Troubleshooting ARP
Failover times
The "average" failover time that is observed with kube-vip is around ~3 seconds, however this can wildly depend on the underlying infrastructure such as virtual and physical switches blocking or limiting kube-vip from updating the network. The most simple test that can be performed to begin working out how your infrastructure is performing is the following:
NOTE: If you have set kube-vip to watch a specific namespace then you will need to ensure that this deployment also deploys there by adding -n <namespace>
Deploy a simple nginx application:
kubectl apply -f https://k8s.io/examples/application/deployment.yaml
Create a loadbalancer service:
kubectl expose deployment nginx-deployment --port=80 --type=LoadBalancer --name=nginx
Get the service address:
kubectl get svc nginx
NAME TYPE CLUSTER-IP EXTERNAL-IP PORT(S) AGE
nginx LoadBalancer 10.102.42.152 192.168.0.218 80:32372/TCP 10m
Set the IP address to a variable for the below tests (change the address for your purposes):
export IP=192.168.0.218
We can now test against our service address!

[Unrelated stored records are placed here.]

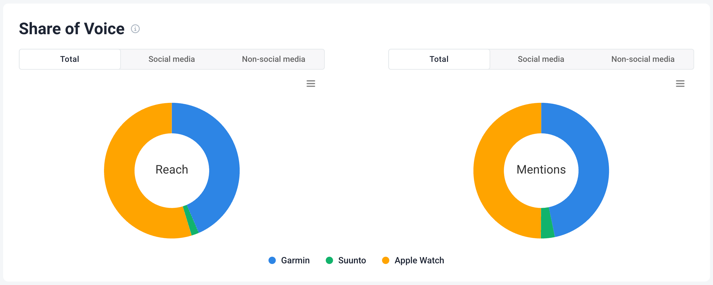713x285 pixels.
Task: Switch Mentions chart to Non-social media tab
Action: 643,59
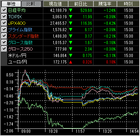Select the ユーロ/円 row label

tap(18, 62)
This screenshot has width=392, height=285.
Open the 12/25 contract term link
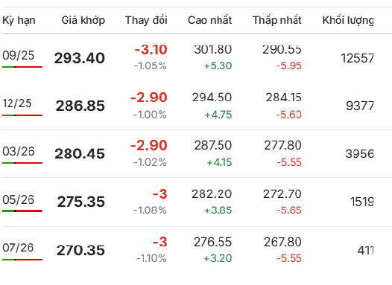click(x=17, y=103)
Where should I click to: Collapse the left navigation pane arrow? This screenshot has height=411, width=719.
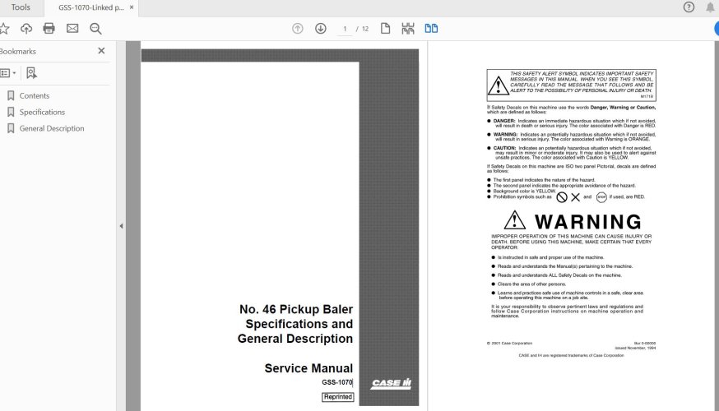point(122,226)
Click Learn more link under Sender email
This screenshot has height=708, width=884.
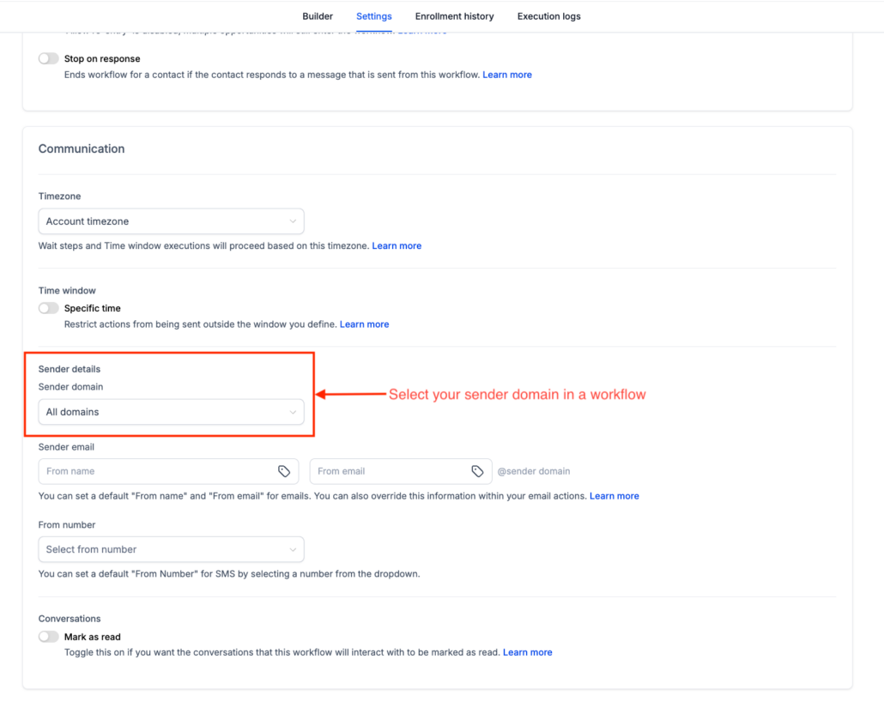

The below snippet will create a visual representation of availability of the application, as pods are deleted a dot will be printed every second to show unavailability
while true; do curl --output /dev/null --silent --head --fail --connect-timeout 0.1 $IP; if [ $? -ne 0 ]; then echo -n "."; DOWN=true; else if [ $DOWN = true ]; then echo ""; DOWN=false; fi; fi; sleep 1; done
Additionally we can test access to the VIP with the ping command, this will demonstrate the IP address either being no longer available or being re-assigned to a new host.
ping -D $IP
Testing access
With this simple monitoring in progress we can watch how long the both kubernetes and kube-vip typically take to reconcile!
Delete a backend pod:
kubectl delete pod $(kubectl get pods | grep nginx-deployment | awk '{ print $1 }')
Doing this a few times should result in something like the following:
..
..
.
.
..
.
VIP Preservation Feature
If you have enabled the PreserveVIPOnLeadershipLoss feature (vip_preserve_on_leadership_loss=true), VIP transitions behave differently:
Expected Behavior with VIP Preservation
- When a node loses leadership, it keeps the VIP on its interface but stops ARP/NDP broadcasting
- The VIP is only removed when a new leader successfully takes over
- This provides more graceful failover with potentially shorter disruption windows
Troubleshooting VIP Preservation
Check if the feature is enabled:
1kubectl get pod <kube-vip-pod> -n kube-system -o yaml | grep vip_preserve_on_leadership_loss
Check leader transition logs:
1kubectl logs -n kube-system <kube-vip-pod> | grep -E "preserve|leadership|took over"
Log messages when feature is enabled:
"VIP addresses remain on interface, only stopped ARP/NDP broadcasting""took over VIP as new leader""cleaned up preserved VIP to avoid conflict"
IPv6 Special Case: Note that IPv6 VIPs are always removed immediately (even when enabled) to prevent Duplicate Address Detection (DAD) failures. If you're using IPv6 VIPs, they will not be preserved on leadership loss. (Ref: RFC 4429)